Benchmark: Efficiently Deleting Rows by Conditions on Google Spreadsheet using Google Apps Script

Gists

Description

In this report, I would like to introduce a sample script for efficiently deleting rows by conditions on Google Spreadsheet using Google Apps Script. Recently, I had a situation for being required to achieve this situation. In my report, it has already known that when Sheets API is used, the rows can be efficiently deleted by a condition. Ref However, in that case, Sheets API couldn’t be used. Under this situation, I came up with a method. In this report, I would like to introduce this method.

First, I would like to show you the sample Spreadsheet as follows.

In this sample Spreadsheet, there are 5 columns. And, column “B” has the date object randomly put. Those data values are 2023/01/01 00:00:00 to 2023/01/10 00:00:00 and all values are unique values in this column. Under this condition, it was required to delete all rows before 2023/01/05 (this value is a sample condition for the above Spreadsheet.) with the low process cost and keeping the background colors, the text styles, and the text alignments. The output situation is as follows.

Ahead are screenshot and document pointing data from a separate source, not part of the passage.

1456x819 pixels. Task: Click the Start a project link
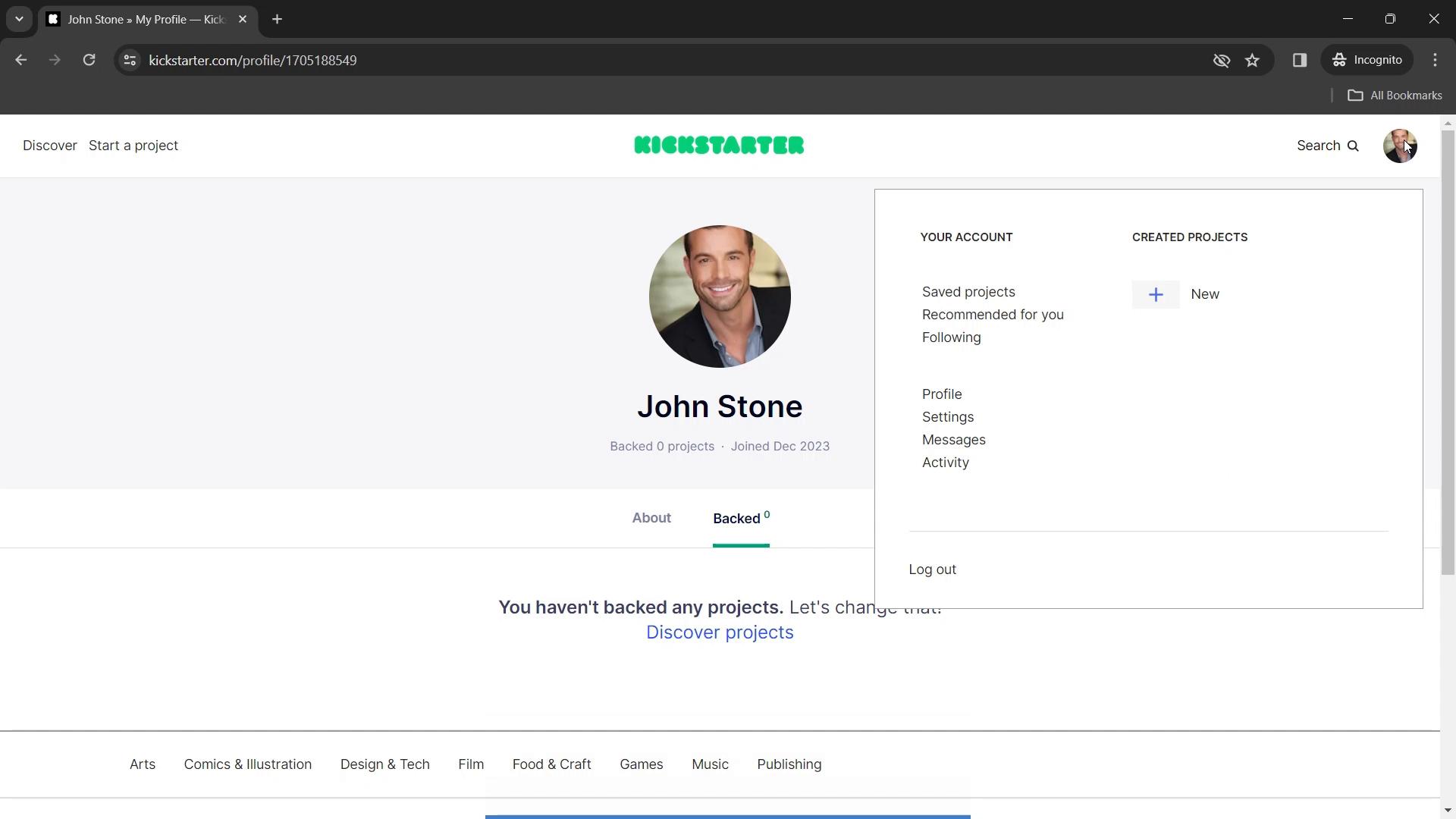click(134, 145)
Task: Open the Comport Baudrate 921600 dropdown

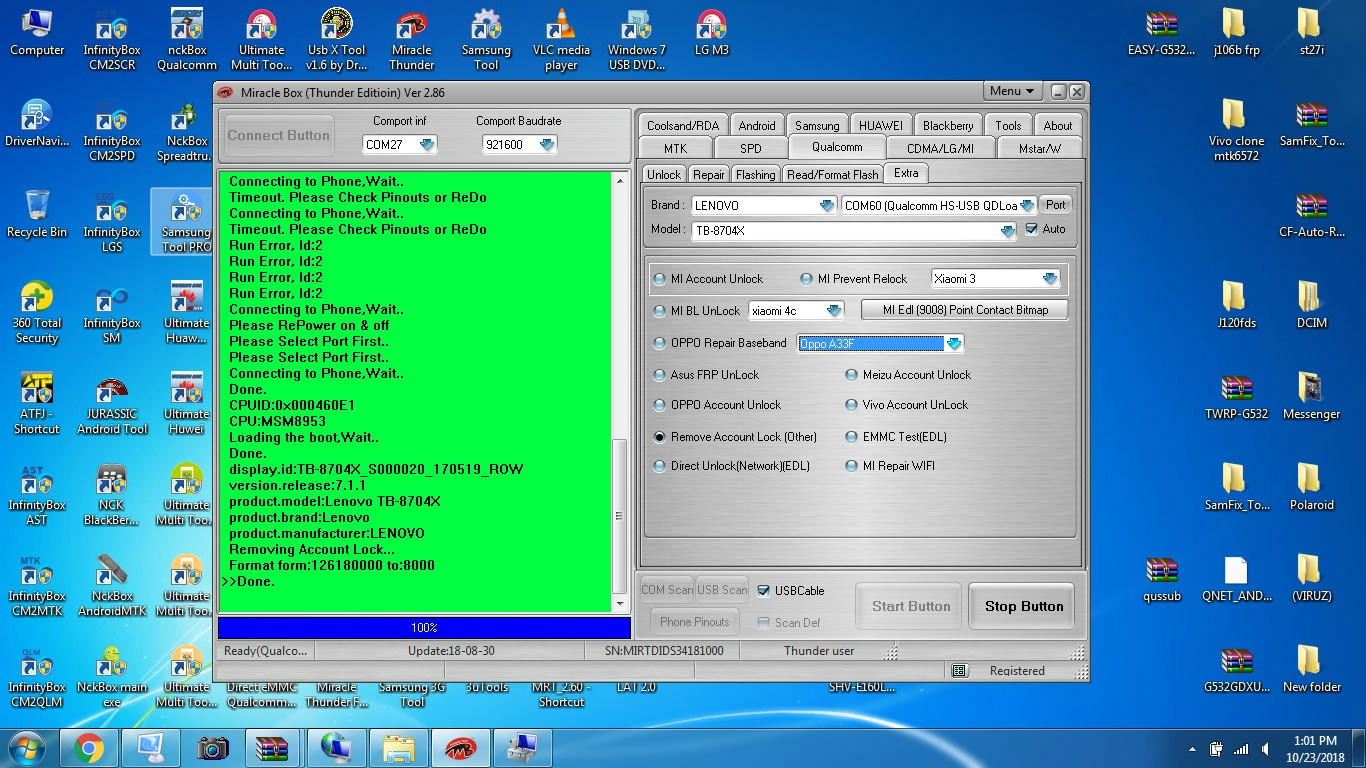Action: tap(546, 145)
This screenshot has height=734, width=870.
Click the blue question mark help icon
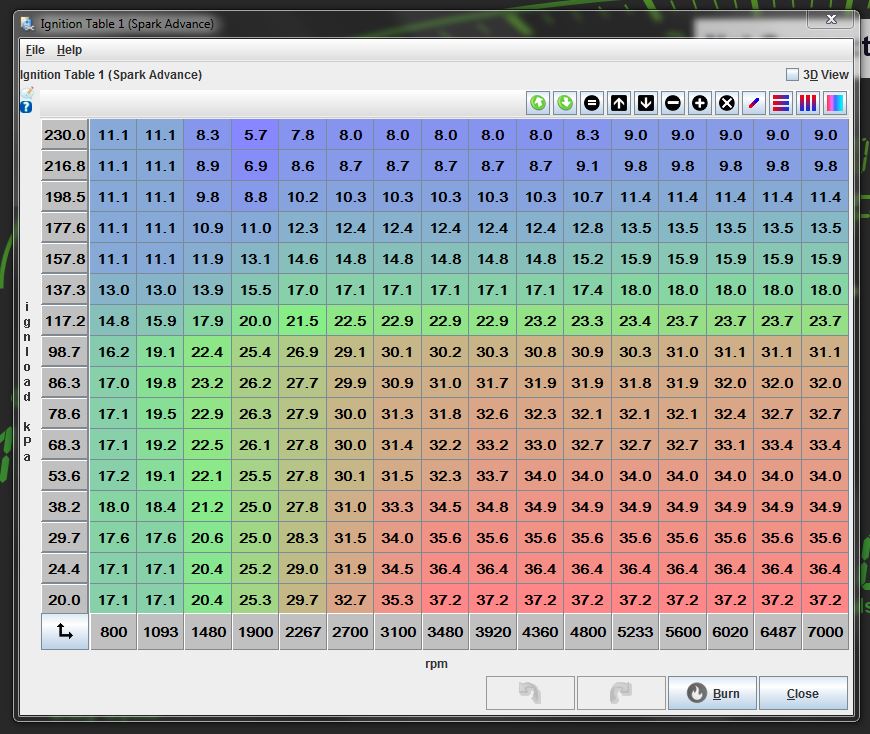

In the actual situation, the number of rows was about 100,000. I thought that the following 3 patterns.

Sample 1

function sample1() {
  const threshouldDate = new Date("2023-01-05T06:00:00").getTime();
  const sheet = SpreadsheetApp.getActiveSpreadsheet().getSheetByName("Sheet1");
  const range = sheet.getDataRange();
  const [header, ...values] = range.getValues();
  const [headerColor, ...valueColors] = range.getBackgrounds();
  const [headerStyle, ...valueStyles] = range.getTextStyles();
  const [headerVAlign, ...valueVAligns] = range.getVerticalAlignments();
  const [headerHAlign, ...valueHAligns] = range.getHorizontalAlignments();
  const { v, c, s, av, ah } = values.reduce((o, r, i) => {
    if (r[1].getTime() >= threshouldDate) {
      o.v.push(r);
      o.c.push(valueColors[i]);
      o.s.push(valueStyles[i]);
      o.av.push(valueVAligns[i]);
      o.ah.push(valueHAligns[i]);
    }
    return o;
  }, { v: [header], c: [headerColor], s: [headerStyle], av: [headerVAlign], ah: [headerHAlign] });
  range.clear().offset(0, 0, v.length, v[0].length).setValues(v).setBackgrounds(c).setTextStyles(s).setVerticalAlignments(av).setHorizontalAlignments(ah);
}

When this script is run to the above sample Spreadsheet, the above-expected result is obtained. When the number of rows is 100,000 and 50,000 rows are required to be deleted from these rows, the average process time was 67 seconds.

Sample 2

function sample2() {
  const threshouldDate = new Date("2023-01-05T06:00:00").getTime();
  const sheet = SpreadsheetApp.getActiveSpreadsheet().getSheetByName("Sheet1");
  const range = sheet.getDataRange();
  const [, ...values] = range.getValues();
  values.reverse().forEach((r, i, a) => {
    if (r[1].getTime() <= threshouldDate) {
      sheet.deleteRow(a.length - i + 1);
    }
  });
}

When this script is run to the above sample Spreadsheet, the above-expected result is obtained. When the number of rows is 100,000 and 50,000 rows are required to be deleted from these rows, an error of “Exceeded maximum execution time” occurs.

Sample 3

function sample3() {
  const threshouldDate = new Date("2023-01-05T06:00:00").getTime();
  const sheet = SpreadsheetApp.getActiveSpreadsheet().getSheetByName("Sheet1");
  const range = sheet.getDataRange();
  const [header, ...values] = range.getValues();
  const dstValues = [header, ...values.map(r => r[1].getTime() > threshouldDate ? r : header)];
  range.setValues(dstValues).removeDuplicates(); // or range.setValues(dstValues).removeDuplicates([2]);
}

When this script is run to the above sample Spreadsheet, the above-expected result is obtained. When the number of rows is 100,000 and 50,000 rows are required to be deleted from these rows, the average process time was 13 seconds.

Summary

In this report, I introduced the method for efficiently deleting rows by conditions on Google Spreadsheet using Google Apps Script. From this report, I obtained the following result.

Pattens Process time [s]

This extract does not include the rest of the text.